> WHAT TO PRODUCE
Print the stretch of items from the line containing "This screenshot has width=1028, height=788." through the line containing "point(1067,68)", both included, copying every line exactly and nothing else.

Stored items
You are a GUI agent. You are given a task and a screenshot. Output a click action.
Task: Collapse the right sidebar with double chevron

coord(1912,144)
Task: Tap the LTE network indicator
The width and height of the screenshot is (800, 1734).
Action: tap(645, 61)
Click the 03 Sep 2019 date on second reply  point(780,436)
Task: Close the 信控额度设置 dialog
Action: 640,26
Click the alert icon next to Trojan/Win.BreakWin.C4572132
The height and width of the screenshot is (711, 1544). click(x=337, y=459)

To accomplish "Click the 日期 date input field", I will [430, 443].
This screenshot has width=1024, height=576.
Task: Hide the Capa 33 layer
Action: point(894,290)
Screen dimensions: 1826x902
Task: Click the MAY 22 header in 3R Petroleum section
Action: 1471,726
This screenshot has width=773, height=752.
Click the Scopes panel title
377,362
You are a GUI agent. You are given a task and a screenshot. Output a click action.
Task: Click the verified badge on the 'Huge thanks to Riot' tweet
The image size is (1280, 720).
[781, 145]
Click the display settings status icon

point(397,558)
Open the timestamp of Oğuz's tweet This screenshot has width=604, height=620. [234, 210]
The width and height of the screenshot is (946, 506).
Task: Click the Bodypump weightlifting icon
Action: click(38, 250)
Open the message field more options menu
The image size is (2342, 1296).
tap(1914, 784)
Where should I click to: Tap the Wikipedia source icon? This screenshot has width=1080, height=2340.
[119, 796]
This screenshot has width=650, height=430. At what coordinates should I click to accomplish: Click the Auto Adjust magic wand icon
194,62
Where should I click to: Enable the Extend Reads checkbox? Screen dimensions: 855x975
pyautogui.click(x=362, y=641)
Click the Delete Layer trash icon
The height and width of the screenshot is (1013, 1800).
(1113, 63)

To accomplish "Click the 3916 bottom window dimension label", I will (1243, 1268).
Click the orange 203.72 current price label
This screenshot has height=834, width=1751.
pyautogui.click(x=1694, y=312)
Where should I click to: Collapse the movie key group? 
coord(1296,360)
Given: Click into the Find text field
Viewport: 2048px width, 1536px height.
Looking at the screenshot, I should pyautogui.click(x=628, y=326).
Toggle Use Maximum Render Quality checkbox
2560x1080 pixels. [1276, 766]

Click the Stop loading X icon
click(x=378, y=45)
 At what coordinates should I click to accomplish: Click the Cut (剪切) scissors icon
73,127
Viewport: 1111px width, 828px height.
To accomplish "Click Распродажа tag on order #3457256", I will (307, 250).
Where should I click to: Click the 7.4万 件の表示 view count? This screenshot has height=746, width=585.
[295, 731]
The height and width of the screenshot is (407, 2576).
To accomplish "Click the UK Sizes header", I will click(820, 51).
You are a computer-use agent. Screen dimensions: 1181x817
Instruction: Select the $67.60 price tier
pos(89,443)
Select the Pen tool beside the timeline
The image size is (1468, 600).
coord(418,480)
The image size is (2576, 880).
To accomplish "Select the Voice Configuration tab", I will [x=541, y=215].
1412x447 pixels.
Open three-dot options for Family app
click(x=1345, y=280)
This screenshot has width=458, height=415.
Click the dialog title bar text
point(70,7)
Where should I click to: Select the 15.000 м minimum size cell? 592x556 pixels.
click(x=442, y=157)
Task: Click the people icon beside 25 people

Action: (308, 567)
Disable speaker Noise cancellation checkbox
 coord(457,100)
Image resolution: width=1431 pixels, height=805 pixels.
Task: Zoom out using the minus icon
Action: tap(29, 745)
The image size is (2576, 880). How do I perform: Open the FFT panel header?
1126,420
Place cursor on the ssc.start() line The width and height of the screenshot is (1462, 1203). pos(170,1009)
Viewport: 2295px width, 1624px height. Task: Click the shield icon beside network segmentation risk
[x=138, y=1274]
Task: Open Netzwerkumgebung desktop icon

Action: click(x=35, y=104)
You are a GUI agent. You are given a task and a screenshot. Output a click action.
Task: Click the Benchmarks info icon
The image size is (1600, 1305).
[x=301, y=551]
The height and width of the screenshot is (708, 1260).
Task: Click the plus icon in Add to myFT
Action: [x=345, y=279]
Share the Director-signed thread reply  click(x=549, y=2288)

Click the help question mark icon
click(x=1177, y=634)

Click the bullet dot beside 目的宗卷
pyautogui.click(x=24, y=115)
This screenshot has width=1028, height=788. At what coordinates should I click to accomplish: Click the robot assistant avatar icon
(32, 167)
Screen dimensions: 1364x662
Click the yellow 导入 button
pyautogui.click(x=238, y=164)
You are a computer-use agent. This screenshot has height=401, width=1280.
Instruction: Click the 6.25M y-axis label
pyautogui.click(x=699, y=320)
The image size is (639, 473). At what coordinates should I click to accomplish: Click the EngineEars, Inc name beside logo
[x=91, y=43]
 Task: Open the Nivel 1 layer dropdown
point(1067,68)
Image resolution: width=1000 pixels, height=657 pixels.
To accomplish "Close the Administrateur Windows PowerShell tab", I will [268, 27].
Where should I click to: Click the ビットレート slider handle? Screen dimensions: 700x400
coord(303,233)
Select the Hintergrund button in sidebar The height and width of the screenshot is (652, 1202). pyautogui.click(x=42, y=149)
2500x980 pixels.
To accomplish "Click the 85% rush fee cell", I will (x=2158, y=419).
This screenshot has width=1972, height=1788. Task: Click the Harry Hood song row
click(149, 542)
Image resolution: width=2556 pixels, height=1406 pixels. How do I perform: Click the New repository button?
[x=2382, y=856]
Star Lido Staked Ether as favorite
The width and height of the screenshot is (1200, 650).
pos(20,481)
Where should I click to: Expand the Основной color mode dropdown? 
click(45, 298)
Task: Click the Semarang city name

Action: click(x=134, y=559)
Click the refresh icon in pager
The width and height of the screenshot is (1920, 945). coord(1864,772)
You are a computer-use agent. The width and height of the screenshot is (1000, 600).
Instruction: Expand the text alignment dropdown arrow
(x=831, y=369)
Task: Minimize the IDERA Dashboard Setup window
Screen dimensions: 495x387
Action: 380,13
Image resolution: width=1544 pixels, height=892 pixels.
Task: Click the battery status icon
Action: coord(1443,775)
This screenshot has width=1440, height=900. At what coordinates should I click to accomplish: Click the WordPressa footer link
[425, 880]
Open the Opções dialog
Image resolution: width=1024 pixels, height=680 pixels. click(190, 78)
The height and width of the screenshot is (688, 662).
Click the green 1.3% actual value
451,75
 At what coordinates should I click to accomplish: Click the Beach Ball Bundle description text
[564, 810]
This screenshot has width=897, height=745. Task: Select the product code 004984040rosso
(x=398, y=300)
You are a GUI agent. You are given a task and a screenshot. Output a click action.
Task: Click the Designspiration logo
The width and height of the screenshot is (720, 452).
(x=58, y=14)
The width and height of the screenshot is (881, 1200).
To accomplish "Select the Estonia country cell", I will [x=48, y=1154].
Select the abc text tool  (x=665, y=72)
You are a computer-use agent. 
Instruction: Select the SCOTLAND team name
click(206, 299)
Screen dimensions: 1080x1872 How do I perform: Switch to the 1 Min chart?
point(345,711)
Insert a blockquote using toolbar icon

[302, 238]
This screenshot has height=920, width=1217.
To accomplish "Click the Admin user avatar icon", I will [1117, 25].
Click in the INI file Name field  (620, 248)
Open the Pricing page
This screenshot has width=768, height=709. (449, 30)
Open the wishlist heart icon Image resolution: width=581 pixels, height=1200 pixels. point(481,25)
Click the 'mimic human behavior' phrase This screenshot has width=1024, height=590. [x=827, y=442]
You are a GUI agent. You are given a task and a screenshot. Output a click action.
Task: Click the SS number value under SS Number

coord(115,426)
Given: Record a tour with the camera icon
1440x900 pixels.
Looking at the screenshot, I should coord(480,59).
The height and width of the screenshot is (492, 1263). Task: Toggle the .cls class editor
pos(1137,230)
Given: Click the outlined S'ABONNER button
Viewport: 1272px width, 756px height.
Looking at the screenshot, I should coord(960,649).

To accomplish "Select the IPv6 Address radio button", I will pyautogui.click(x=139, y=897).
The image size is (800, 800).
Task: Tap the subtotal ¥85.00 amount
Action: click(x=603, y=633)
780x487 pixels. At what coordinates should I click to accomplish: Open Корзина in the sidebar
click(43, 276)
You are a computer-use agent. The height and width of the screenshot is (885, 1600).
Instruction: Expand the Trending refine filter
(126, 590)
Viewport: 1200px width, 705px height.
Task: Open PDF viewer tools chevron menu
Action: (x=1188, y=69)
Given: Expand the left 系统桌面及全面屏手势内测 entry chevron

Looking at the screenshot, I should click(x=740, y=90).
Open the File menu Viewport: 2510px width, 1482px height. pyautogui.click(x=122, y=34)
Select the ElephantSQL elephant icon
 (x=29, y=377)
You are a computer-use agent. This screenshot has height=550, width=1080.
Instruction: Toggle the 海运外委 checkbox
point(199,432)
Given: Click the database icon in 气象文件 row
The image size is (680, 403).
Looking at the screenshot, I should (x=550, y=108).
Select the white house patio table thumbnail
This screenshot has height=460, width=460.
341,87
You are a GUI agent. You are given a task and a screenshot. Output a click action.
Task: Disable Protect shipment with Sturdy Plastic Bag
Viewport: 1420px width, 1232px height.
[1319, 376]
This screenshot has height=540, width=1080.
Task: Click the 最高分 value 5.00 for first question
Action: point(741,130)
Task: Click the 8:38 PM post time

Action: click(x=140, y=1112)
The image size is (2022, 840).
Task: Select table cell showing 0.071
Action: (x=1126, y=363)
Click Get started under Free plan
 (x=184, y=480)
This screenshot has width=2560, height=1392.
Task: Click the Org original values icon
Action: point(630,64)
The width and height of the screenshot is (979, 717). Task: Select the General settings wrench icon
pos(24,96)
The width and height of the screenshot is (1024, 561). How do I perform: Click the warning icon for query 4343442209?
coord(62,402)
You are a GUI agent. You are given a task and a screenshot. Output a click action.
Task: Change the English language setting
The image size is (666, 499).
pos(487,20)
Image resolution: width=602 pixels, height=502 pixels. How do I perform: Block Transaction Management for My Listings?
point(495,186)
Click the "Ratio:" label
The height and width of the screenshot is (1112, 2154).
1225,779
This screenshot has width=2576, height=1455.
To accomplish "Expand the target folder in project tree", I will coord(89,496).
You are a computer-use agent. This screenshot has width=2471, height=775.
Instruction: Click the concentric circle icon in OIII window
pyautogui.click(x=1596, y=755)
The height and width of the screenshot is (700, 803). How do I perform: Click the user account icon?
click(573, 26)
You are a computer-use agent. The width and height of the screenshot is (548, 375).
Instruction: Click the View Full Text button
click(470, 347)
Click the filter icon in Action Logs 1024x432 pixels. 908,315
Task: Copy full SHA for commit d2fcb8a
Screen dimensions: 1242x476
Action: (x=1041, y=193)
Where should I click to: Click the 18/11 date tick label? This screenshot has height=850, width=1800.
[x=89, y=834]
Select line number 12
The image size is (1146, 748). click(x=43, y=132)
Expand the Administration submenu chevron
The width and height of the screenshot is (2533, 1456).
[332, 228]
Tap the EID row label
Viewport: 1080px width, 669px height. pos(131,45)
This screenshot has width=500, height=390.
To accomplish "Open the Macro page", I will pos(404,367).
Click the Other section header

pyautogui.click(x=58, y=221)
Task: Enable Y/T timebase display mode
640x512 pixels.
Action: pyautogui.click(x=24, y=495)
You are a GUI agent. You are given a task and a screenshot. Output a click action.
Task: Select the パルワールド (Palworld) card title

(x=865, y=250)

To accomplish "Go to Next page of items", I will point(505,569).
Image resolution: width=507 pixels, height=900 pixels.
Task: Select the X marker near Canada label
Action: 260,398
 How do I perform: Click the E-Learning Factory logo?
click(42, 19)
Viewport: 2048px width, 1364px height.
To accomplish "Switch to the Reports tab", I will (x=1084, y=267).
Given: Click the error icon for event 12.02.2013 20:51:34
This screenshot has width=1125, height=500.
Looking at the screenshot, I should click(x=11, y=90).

> TASK RESULT
This screenshot has width=1028, height=788. At what coordinates should I click to accomplish: Click the robot assistant avatar icon
(32, 167)
Screen dimensions: 1364x662
Click the yellow 导入 button
pyautogui.click(x=238, y=164)
You are a computer-use agent. This screenshot has height=401, width=1280.
Instruction: Click the 6.25M y-axis label
pyautogui.click(x=699, y=320)
The image size is (639, 473). At what coordinates should I click to accomplish: Click the EngineEars, Inc name beside logo
[x=91, y=43]
 Task: Open the Nivel 1 layer dropdown
point(1067,68)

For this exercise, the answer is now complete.